Records locating words and elements

______________________________

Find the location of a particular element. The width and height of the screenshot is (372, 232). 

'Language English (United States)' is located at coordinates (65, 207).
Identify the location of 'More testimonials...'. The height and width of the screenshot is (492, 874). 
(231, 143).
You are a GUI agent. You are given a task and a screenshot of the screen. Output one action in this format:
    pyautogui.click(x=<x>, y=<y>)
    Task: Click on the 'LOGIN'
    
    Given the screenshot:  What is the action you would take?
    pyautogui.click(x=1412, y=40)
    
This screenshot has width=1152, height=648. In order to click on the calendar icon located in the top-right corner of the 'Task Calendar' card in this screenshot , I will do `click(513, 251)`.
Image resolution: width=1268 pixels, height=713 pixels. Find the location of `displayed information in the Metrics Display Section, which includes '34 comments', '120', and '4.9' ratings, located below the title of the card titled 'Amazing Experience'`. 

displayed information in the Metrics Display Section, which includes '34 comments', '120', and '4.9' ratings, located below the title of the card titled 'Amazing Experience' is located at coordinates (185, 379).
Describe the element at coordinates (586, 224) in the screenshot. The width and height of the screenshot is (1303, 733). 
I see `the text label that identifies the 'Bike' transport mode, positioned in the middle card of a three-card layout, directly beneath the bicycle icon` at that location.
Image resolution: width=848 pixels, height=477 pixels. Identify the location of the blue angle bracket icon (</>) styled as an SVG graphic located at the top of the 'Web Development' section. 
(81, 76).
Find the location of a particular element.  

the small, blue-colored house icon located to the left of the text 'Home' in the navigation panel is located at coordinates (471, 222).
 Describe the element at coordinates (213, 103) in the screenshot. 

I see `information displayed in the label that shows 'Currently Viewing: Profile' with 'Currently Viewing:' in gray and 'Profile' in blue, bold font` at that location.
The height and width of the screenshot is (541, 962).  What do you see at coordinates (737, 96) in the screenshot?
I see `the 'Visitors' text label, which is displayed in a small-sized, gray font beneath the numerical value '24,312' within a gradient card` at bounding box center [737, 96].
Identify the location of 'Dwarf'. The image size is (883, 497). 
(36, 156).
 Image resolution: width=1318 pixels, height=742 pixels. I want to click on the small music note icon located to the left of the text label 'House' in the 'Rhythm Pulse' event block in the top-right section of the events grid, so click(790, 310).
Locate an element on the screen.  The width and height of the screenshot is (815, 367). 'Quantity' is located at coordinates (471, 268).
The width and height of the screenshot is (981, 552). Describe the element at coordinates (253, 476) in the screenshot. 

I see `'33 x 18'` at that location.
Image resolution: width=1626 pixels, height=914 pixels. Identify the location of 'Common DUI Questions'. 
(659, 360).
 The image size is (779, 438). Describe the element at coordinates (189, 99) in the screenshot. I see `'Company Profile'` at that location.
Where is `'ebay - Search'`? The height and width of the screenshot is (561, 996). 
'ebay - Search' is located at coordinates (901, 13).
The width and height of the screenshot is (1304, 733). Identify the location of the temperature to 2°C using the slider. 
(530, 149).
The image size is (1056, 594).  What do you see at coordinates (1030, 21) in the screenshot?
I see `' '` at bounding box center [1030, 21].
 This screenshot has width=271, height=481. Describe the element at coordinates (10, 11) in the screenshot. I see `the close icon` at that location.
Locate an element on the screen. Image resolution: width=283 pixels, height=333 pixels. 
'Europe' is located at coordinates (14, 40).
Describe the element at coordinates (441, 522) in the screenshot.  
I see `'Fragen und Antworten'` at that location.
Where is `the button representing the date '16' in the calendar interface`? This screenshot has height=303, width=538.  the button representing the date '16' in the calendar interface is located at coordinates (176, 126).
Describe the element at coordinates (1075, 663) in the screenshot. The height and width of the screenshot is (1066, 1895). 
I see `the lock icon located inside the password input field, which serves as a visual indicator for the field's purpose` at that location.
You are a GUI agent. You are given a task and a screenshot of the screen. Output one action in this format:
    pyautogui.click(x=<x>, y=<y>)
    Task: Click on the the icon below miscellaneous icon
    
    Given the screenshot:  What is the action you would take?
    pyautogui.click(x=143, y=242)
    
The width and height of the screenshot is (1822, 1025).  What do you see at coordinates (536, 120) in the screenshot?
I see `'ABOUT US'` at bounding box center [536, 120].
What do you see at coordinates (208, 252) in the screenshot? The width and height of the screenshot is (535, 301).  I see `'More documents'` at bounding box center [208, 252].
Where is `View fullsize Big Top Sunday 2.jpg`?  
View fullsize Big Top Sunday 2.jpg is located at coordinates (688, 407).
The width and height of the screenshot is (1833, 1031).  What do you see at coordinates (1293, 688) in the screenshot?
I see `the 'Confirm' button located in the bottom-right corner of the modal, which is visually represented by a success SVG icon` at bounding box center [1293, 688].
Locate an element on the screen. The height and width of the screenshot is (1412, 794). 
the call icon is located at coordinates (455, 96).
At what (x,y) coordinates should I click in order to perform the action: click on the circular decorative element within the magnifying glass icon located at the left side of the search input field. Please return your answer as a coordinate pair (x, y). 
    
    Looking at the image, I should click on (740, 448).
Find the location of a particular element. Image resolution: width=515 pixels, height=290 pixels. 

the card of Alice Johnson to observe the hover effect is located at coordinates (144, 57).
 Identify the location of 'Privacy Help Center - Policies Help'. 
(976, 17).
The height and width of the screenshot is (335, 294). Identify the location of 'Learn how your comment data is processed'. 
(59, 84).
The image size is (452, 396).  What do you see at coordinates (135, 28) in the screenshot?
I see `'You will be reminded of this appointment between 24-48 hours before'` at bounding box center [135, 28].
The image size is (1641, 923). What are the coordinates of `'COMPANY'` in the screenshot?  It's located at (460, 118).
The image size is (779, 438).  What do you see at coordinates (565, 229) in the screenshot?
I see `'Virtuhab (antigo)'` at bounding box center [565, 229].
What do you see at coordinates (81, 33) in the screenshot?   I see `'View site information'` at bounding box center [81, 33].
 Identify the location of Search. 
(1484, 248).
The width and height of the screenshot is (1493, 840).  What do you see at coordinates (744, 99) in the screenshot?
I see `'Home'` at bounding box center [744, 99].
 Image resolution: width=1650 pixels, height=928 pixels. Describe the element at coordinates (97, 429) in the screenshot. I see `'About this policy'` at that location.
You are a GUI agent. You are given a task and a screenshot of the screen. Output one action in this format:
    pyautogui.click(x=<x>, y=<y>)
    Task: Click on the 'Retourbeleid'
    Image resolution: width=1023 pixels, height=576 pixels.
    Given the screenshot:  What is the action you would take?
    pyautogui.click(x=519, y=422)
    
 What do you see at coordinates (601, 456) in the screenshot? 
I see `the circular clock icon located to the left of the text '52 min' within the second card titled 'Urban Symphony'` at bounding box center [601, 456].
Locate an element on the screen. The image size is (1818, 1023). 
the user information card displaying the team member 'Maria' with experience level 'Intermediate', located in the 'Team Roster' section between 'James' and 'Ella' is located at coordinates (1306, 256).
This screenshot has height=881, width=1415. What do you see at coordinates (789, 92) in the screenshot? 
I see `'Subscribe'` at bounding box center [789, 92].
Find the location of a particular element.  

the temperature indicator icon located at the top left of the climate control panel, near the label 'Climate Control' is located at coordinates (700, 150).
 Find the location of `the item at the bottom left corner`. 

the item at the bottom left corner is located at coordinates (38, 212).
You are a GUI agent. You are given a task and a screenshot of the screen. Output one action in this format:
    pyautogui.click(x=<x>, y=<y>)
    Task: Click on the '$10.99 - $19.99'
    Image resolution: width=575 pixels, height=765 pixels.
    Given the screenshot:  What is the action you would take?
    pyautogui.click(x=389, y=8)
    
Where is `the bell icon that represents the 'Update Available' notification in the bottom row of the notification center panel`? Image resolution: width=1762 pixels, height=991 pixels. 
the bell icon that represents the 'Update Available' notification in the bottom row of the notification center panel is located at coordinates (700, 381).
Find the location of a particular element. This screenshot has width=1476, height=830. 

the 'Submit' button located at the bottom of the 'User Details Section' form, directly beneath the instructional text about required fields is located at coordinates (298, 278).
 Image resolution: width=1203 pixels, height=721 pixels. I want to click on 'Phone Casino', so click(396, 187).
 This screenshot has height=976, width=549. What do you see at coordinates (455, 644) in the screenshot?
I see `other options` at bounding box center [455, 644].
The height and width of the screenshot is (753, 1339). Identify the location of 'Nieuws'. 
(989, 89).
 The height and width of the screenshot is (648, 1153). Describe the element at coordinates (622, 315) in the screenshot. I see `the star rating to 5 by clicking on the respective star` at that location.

______________________________

Exercise directions
Starting from the first of the lines above and stopping after the line that contains "This screenshot has width=1152, height=648.", write those lines out again, switching "location" to "position" and leaving everything else unchanged.

Reply
Find the position of a particular element. The width and height of the screenshot is (372, 232). 

'Language English (United States)' is located at coordinates (65, 207).
Identify the position of 'More testimonials...'. The height and width of the screenshot is (492, 874). 
(231, 143).
You are a GUI agent. You are given a task and a screenshot of the screen. Output one action in this format:
    pyautogui.click(x=<x>, y=<y>)
    Task: Click on the 'LOGIN'
    
    Given the screenshot:  What is the action you would take?
    pyautogui.click(x=1412, y=40)
    
This screenshot has width=1152, height=648. In order to click on the calendar icon located in the top-right corner of the 'Task Calendar' card in this screenshot , I will do `click(513, 251)`.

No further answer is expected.